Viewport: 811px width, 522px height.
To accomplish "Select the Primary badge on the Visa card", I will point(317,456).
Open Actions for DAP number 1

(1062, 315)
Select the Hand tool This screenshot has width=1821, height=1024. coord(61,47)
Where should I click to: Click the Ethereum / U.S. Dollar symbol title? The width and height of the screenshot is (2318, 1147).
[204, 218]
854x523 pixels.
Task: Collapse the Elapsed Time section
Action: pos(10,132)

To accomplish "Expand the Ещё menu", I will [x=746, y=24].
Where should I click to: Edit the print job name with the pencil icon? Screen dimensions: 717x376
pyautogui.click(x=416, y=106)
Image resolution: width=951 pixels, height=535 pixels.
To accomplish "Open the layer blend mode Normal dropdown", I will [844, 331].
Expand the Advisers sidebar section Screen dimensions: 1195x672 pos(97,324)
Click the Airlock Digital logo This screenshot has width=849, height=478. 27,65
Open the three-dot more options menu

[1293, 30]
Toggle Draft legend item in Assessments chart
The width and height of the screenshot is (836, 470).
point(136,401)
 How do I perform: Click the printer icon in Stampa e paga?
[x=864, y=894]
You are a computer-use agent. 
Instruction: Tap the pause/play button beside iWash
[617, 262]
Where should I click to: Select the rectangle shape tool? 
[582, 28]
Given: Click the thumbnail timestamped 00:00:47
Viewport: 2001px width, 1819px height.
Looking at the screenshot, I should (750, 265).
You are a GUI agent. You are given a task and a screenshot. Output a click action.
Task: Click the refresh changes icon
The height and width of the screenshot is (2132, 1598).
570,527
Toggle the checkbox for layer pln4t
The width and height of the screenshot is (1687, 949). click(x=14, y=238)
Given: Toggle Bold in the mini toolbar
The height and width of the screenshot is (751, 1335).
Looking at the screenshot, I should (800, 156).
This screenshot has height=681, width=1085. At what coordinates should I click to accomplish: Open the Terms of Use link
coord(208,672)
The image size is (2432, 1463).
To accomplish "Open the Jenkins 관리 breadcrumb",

* _Prompt_
In the records above, find every line that contains the word "agent" and copy it.

* _Solution to this problem_
You are a computer-use agent. 
You are a GUI agent. You are given a task and a screenshot. Output a click action.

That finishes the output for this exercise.